## Text shown
──────────────────────────────
Israel shells Gaza as assault shows no sign of let up

Tel Aviv/Gaza  - Israeli-Palestinian violence in and from the Gaza Strip showed no sign of letting up Saturday, as the Israel Air Force (IAF) attacked 40 targets in the salient, and artillery also opened fire, and militants in the enclave continued launching rockets at the Jewish state.

For the first time since the offensive began one week ago, Israeli guns positioned along the border opened up in the late afternoon in what could be an indication that the long-expected ground invasion is close.

The artillery barrage continued for several hours. It was unclear whether it was an artillery shell or an airstrike which hit a mosque in the north of the Strip in the late afternoon, killing 11 Palestinians and wounding 50 others, 24 of them seriously.

It was not the first mosque hit in the Israeli offensive; the Israeli military has said militant Palestinians used mosques as weapons depots and even as rocket-launching bases.

Military spokespeople in Tel Aviv however had no immediate comment on the strike on the mosque Saturday afternoon.

One of the IAF strikes in the early hours of the morning killed a top Hamas commander, the third high-ranking leader of the Islamist group to be killed in the eight days of the Israeli offensive.

Zakaria al-Jamal was hit when planes attacked the vehicle in which he was driving.

The Israeli military said in a statement that Jamal was a battalion commander in the Hamas military wing, and the head of the movement's rocket-launching squads in Gaza City.

Israel also attacked a car carrying another top Hamas commander, Muhammad Maaruf, and a companion in the early afternoon. Their fate was unclear.

Other targets hit in the IAF strikes included a college, which the military statement said had been used as a rocket-launching base, and the homes of two Hamas militants. One home had been used as a weapons depot and the other as a meeting place to plan attacks, the statement said.

Four Palestinians were also killed in a strike on Rafah, in the south, bringing the day's death toll to at least 19.

Reports from the Gaza Strip also said Israeli aircraft attacked two bridges in the centre of the salient, making movement between the south of the enclave and Gaza City, in the north, harder.

Witnesses said that during one of the IAF sorties over Gaza City, one F-16 aircraft drew the mathematical symbol of infinity in the sky.

The symbol, which looks like the figure "8," was taken to mean that the strikes would continue without let up.

Gaza militants, for their part, continued to launch rockets and mortar shells at Israel, with around 15 attacks, including six with long-range Grad missiles, reported.

One Grad hit a building in the port city of Ashdod, lightly injuring two people and causing damage to the building.

Another rocket fired earlier Saturday morning struck a house in the coastal city of Ashkelon, sparking a fire in the building's yard. No injuries were reported.
──────────────────────────────
## Data below
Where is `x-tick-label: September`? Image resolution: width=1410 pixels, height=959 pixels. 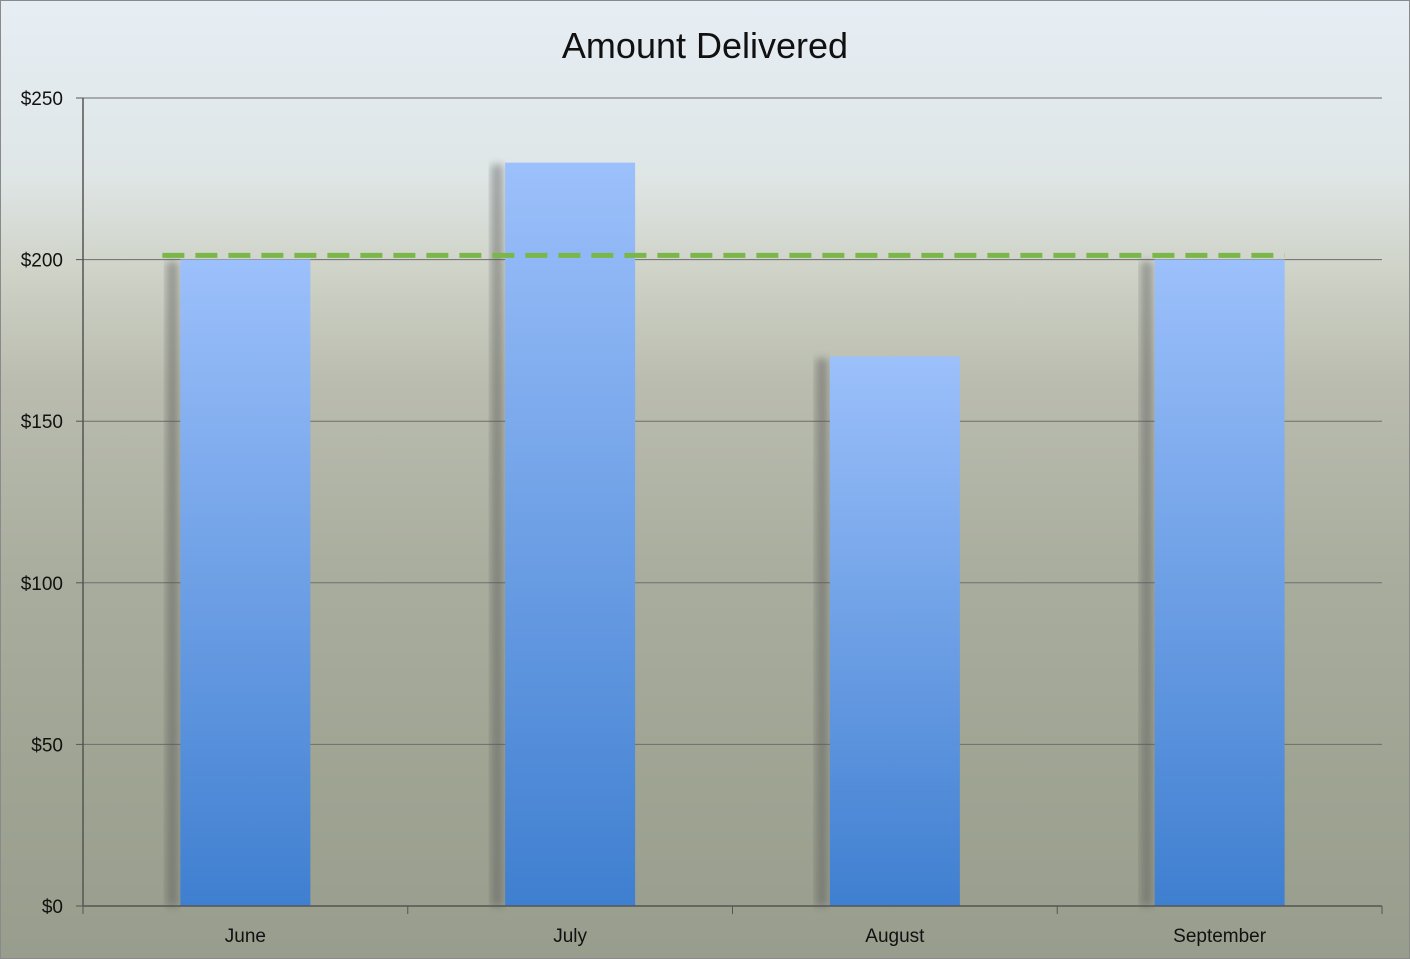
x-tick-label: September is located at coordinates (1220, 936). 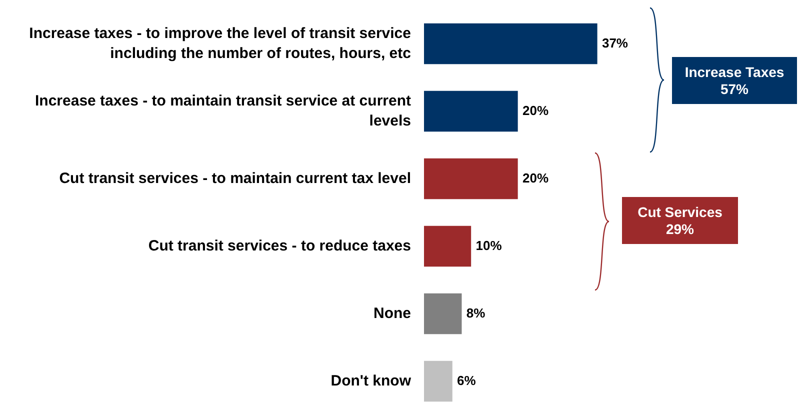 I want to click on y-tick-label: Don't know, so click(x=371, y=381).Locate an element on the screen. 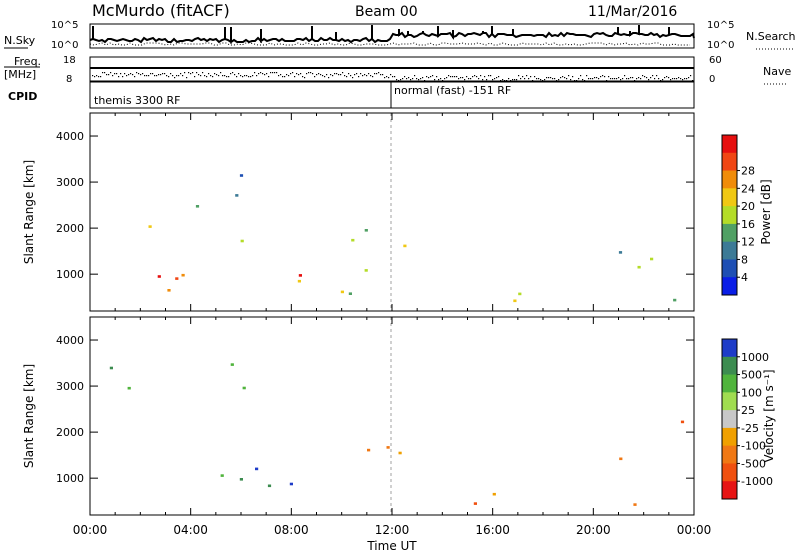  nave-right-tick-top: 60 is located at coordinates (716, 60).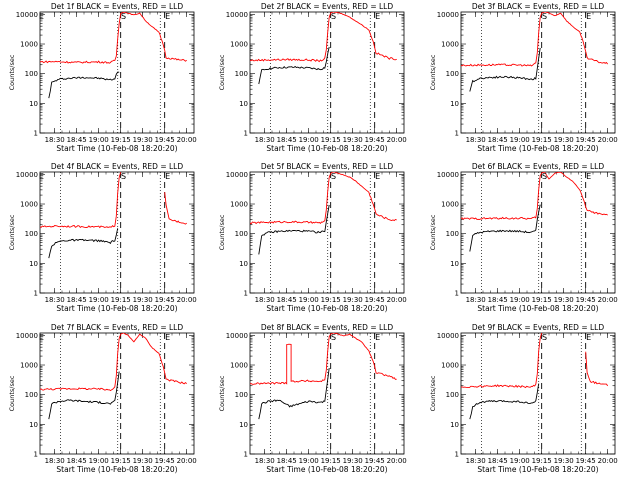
──────────────────────────────
## Task prompt
Extract the passage of the Gaza article above from "Tel Aviv/Gaza  - Israeli-Palestinian" to "the Jewish state.", copying it word for word.

## Response
Tel Aviv/Gaza  - Israeli-Palestinian violence in and from the Gaza Strip showed no sign of letting up Saturday, as the Israel Air Force (IAF) attacked 40 targets in the salient, and artillery also opened fire, and militants in the enclave continued launching rockets at the Jewish state.